◆ KUTIPAN TEKS:
------------------------------------
Hal ini berarti bagaimanapun juga hukum Romawi pada saat itu sedikit banyak
berpengaruh pula terhadap hukum yang dibuat oleh pemerintahan Belanda di
kemudian hari.
3. Pengaruh hukum Perancis
Pada saat Belanda mengkodifikasikan
hukum-hukumnya, Perancis juga berkeinginan untuk melakukan hal yang sama.
Keinginan untuk mengadakan kodifikasi ini disebabkan karena Perancis
memberlakukan hukum Romawi dan hukum Perancis kuno. Namun nantinya berdampak
pada ketidakpastian hukum karena tidak terdapat unifikasi atau kesatuan hukum
karena tidak terdapatnya unifikasi atau kesatuan hukum.
Pada 1715 M Raja Lodewijk ke-XV
memulai usaha kodifikasi hukum pertama di Perancis tetapi tidak berhasil. Lalu
pada 1789 M lahir Revolusi Perancis yang meneruskan usaha pengkodifikasian
hukum sampai akhirnya berkali-kali menemui kegagalan seperti di Belanda. Ketika
Napoleon Bonaparte diangkat sebagai Konsul pertama di Perancis pada 1800, dia
membentuk sebuah panitia atau komisi khusus yang bertugas untuk memikirkan dan
mengusahakan adanya kodifikasi hukum di Perancis. Hasil kerja komisi ini
kemudian diberlakukan pada 1804 yang terkenal dengan nama Code Civil De
Francais. Code Civil ini sangat terpengaruh pada hukum Romawi walaupun di
dalamnya banyak juga dimasukkan hukum kanonik (hukum gereja) yang didukung oleh
gereja-gereja Katolik.
Sesaat Napoleon dinobatkan menjadi
Kaisar bangsa Perancis, Code Civil De Francais yang baru saja
diberlakukan itu mengalami perubahan sampai pada 1807 direvisi dan diberi nama Code
Napoleon. Tahun 1808 hasil kerja panitia ini telah siap untuk
diundangkan sampai pada 1 Mei 1809 Rancangan Undang-Undang ini baru disahkan
sebagai Undang-undang dan diberi nama Wetboek Napoleon in Gerigt Voor Het
Koningkrijk, atau Kitab Undang-undang Napoleon yang disesuaikan
dengan kerajaan Belanda. Isi Wetboek ini sebagian besar merupakan penjiplakan
dari Code Napoleon yang telah berlaku sejak 1807 di kerajaan Perancis. Namun
ternyata tidak berlangsung lama karena dengan terjadinya annexatie atau
penggabungan negeri Belanda dengan Perancis.
Setelah Belanda lepas dari kekuasaan
Perancis, ternyata pemerintah Belanda sendiri, seperti halnya Indonesia sesudah
proklamasi, tidak begitu saja bisa cepat-cepat mengganti perundang-undangan
peninggalan Perancis itu. Bahkan pemerintah Belanda lebih cenderung untuk tetap
mempertahankan Undang-undang itu dengan menyesuaikan saja dengan kepentingan
Belanda saat itu.
------------------------------------
◆ DAFTAR MATERI:
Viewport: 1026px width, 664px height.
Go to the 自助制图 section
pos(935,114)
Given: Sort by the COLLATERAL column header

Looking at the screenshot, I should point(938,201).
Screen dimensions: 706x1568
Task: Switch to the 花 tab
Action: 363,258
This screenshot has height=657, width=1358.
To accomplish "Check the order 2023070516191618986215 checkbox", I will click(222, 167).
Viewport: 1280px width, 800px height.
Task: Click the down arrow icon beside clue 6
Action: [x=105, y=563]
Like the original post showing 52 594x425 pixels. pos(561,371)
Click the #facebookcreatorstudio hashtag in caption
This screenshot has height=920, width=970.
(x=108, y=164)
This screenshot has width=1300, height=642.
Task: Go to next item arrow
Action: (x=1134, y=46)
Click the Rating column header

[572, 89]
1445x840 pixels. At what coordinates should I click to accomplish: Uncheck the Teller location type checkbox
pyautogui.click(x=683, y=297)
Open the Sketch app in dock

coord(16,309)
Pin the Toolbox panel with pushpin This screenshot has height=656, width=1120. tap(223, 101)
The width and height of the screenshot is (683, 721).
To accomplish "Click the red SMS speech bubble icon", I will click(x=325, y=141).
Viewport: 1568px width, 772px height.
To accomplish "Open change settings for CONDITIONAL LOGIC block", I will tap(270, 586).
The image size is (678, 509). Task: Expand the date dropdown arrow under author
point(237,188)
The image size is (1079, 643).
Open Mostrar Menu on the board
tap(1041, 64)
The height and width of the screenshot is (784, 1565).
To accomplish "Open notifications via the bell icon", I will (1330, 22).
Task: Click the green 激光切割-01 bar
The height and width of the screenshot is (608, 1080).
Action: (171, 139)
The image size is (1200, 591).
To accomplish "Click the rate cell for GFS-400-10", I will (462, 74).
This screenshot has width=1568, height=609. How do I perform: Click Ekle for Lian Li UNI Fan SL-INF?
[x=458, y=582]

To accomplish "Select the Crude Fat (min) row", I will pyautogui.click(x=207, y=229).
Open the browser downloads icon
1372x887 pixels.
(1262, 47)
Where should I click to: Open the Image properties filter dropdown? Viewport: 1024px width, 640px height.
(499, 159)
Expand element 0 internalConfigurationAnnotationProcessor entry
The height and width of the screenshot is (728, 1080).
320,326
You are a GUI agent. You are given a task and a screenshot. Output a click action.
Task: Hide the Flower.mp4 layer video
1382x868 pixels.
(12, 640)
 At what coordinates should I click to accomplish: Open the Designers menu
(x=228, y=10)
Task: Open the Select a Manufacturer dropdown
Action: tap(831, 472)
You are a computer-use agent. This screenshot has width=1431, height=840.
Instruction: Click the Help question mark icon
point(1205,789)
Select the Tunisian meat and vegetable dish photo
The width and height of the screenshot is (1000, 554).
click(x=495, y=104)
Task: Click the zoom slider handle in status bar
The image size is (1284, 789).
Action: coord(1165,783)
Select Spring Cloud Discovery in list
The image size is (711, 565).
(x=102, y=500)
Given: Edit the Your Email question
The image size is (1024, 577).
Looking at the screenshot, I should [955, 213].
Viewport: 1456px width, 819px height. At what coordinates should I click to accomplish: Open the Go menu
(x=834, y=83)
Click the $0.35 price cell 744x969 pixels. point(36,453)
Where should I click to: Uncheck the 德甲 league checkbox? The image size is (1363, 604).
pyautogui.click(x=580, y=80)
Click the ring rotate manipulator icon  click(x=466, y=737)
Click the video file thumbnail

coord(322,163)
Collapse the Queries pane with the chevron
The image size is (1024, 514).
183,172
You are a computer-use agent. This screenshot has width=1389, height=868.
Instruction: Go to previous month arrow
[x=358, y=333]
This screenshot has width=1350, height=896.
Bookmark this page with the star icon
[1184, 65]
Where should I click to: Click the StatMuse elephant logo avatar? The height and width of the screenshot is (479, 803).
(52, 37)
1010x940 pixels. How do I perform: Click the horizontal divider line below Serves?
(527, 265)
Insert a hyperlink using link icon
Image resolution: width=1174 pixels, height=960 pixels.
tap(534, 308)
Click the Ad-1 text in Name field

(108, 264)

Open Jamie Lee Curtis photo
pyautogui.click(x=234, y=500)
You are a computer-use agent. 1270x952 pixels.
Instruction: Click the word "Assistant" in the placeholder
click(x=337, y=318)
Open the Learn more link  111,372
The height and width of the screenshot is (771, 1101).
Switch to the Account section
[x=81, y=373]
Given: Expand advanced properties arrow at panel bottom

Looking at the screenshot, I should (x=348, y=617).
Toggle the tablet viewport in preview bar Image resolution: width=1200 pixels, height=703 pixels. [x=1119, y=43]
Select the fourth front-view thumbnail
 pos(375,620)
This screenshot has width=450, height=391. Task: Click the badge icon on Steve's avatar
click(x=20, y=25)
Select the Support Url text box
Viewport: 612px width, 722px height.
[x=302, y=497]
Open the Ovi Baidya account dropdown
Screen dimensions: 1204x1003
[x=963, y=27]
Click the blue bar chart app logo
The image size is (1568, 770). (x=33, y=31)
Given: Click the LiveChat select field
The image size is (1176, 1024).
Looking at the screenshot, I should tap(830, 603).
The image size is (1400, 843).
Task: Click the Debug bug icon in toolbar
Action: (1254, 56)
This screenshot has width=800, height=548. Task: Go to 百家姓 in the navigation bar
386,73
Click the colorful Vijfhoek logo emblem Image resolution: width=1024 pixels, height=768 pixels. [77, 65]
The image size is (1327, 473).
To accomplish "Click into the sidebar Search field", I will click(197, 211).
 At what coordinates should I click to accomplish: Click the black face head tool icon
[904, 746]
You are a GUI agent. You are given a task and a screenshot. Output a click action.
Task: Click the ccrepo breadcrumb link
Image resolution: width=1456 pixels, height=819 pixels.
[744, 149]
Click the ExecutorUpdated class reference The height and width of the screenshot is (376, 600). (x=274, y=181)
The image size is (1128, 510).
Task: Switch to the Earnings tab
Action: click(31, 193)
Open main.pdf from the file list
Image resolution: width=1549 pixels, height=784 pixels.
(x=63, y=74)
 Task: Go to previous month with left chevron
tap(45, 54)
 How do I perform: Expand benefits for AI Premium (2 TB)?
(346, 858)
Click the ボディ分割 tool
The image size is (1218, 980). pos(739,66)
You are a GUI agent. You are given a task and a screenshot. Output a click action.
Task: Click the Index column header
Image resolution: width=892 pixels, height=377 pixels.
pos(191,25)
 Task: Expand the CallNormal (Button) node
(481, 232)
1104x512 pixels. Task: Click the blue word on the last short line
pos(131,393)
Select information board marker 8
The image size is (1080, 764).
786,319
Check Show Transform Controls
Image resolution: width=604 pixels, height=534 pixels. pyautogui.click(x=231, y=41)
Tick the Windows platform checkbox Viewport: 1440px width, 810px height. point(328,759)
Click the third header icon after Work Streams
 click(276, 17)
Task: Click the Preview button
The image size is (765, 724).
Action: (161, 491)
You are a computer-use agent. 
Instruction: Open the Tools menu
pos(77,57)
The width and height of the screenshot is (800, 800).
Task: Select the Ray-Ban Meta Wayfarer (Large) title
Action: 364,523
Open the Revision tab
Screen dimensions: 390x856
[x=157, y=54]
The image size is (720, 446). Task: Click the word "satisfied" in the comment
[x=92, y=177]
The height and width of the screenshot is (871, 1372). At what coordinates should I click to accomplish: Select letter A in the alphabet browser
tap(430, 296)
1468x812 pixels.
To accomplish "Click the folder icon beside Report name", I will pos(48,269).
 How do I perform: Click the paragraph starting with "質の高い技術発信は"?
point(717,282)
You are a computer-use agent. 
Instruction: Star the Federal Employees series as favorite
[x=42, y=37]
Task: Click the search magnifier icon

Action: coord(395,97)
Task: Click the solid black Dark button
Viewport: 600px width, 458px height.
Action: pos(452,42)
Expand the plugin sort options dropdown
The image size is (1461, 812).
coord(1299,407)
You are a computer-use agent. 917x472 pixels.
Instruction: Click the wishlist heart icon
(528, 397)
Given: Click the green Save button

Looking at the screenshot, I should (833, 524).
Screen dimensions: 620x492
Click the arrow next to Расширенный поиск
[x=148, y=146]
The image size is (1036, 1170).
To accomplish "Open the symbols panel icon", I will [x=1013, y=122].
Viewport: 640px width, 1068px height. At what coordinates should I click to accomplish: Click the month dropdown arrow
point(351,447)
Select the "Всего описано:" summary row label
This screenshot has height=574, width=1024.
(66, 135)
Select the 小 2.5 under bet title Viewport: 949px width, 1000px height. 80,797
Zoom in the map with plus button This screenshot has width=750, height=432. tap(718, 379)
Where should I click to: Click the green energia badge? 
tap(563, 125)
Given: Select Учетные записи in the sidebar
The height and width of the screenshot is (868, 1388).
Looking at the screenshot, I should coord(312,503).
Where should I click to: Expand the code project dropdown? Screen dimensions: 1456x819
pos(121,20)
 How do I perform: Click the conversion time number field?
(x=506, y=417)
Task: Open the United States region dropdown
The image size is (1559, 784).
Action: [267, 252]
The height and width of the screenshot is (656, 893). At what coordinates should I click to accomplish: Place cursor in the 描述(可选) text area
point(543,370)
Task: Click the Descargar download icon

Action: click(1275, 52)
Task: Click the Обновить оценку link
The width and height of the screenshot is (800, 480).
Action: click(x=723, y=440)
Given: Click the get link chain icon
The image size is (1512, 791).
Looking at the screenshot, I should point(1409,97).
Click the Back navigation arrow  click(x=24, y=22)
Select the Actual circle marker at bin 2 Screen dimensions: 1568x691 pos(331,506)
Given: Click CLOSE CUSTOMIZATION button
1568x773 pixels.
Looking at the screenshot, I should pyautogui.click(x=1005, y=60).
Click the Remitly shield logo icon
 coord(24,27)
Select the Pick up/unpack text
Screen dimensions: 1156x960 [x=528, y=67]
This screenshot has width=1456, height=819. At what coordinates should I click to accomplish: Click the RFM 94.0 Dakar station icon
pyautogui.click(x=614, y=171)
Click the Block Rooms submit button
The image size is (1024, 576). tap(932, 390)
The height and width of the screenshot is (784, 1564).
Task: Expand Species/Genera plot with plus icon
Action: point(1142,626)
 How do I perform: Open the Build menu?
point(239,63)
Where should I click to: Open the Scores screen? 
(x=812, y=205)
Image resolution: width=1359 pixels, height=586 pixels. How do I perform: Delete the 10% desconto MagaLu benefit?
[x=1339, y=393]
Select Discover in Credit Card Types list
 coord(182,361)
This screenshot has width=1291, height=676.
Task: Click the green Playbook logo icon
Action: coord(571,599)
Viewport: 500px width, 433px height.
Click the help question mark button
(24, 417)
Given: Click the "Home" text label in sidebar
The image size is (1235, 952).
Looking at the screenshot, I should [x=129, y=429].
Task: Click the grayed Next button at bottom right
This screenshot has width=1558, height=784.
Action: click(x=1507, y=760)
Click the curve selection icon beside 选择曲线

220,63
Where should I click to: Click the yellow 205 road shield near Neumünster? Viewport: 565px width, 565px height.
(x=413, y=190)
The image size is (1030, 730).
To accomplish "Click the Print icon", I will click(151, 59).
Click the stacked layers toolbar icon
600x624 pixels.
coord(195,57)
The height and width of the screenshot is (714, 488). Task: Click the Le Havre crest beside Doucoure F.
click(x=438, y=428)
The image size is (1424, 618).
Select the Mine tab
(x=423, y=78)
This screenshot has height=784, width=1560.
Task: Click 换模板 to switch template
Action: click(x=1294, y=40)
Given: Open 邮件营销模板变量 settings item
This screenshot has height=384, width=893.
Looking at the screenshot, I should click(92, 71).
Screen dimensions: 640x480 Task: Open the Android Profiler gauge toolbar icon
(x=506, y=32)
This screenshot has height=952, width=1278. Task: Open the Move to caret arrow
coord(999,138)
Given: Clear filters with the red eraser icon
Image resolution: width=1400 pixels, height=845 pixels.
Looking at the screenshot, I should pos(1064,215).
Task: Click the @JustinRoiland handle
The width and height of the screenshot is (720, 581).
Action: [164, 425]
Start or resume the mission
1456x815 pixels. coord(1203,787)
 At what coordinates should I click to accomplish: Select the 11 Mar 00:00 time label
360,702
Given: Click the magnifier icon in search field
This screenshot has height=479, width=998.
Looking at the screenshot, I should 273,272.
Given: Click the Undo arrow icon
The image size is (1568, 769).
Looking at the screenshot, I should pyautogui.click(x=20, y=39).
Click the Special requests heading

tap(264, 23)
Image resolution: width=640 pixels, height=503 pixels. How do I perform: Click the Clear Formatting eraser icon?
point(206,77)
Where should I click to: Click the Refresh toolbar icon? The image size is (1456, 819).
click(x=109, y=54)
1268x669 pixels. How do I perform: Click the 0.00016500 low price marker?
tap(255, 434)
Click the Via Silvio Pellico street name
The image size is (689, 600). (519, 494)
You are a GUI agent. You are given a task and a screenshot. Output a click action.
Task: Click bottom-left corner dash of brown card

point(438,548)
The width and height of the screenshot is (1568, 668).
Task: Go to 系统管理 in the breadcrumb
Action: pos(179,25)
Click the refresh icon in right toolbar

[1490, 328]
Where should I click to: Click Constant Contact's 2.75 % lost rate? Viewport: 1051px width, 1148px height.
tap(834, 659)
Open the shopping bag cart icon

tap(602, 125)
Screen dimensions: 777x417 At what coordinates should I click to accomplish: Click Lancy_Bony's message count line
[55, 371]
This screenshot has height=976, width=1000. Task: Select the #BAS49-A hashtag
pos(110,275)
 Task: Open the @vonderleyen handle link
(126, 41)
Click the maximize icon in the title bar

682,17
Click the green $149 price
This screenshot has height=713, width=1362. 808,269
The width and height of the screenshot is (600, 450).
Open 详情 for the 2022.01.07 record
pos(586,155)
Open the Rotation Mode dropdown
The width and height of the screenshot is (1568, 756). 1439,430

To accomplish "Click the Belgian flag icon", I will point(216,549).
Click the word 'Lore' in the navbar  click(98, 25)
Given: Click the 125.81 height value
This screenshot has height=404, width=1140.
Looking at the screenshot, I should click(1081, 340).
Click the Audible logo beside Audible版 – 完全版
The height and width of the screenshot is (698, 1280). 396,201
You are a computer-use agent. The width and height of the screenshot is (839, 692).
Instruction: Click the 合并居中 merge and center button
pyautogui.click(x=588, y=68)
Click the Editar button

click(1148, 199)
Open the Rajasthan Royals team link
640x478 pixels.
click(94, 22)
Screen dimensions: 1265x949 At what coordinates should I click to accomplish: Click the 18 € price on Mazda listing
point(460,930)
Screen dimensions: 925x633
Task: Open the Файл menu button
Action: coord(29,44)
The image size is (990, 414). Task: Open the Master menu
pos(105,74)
------------------------------------
◆ TUGAS:
**a.** Menurut kutipan tentang pengaruh hukum Perancis, pada tahun berapa Code Civil De Francais mulai diberlakukan?
**b.** Ringkas paragraf dalam kutipan tentang pengaruh hukum Perancis yang diawali "Pada 1715 M Raja Lodewijk ke-XV" menjadi daftar poin dengan tetap memuat fakta utamanya.
**c.** Teruskan kutipan tentang pengaruh hukum Perancis terhadap hukum Belanda, dimulai tepat setelah kalimat terakhirnya.
Materi di atas tidak perlu digunakan.

◆ JAWABAN YANG DIHARAPKAN:
**a.** Code Civil De Francais diberlakukan pada tahun 1804.

**b.**
- 1715: Raja Lodewijk ke-XV memulai usaha kodifikasi hukum pertama di Perancis, tetapi gagal.
- 1789: Revolusi Perancis meneruskan usaha kodifikasi, tetapi usaha itu berkali-kali gagal seperti di Belanda.
- 1800: Napoleon Bonaparte diangkat sebagai Konsul pertama dan membentuk komisi khusus untuk mengusahakan kodifikasi hukum.
- 1804: hasil kerja komisi diberlakukan dengan nama Code Civil De Francais.
- Code Civil sangat terpengaruh hukum Romawi, tetapi juga memuat banyak hukum kanonik (hukum gereja) yang didukung gereja-gereja Katolik.

**c.**
Tak lama kemudian muncullah Kemper
yang mendesak pemerintah untuk membuat kodifikasi hukum yang memuat hukum-hukum
Belanda kuno. BW yang kemudian berlaku di Belanda sejak 1 Oktober 1838 beserta
wetboek lainnya, meskipun telah diolah dan dirumuskan berulang-ulang ternyata
sebagian terbesar masih tetap mengikuti Code Civil Perancis yang pernah ada dan
dinyatakan berlaku di negeri itu. Dengan demikian pengaruh Code Civil Perancis
terhadap BW masih sangat domain. Code Civil sendiri sangat dipengaruhi oleh
hukum Romawi yang terkenal itu. Jadi BW Belanda yang berarti juga BW yang
berlaku di Indonesia.
4. BW Belanda dan Asas Konkordansi di
Indonesia
Di Belanda BW berlaku sejak 1
Oktober 1838, berdasarkan dekrit Raja Belanda 10 April 1838 yang dimuat dalam
Stb. No. 12/1838. Satu tahun kemudian Raja Belanda membentuk sebuah panitia
yang diketuai oleh Mr. Scholten, seorang sarjana hukum Belanda, untuk
memikirkan bagaimana caranya agar kodifikasi di Belanda itu dapat pula dipakai
untuk daerah jajahan mereka yaitu Hindia Belanda. Panitia ini merancang
berbagai macam hukum untuk Hindia Belanda termasuk di dalamnya BW dab WvK.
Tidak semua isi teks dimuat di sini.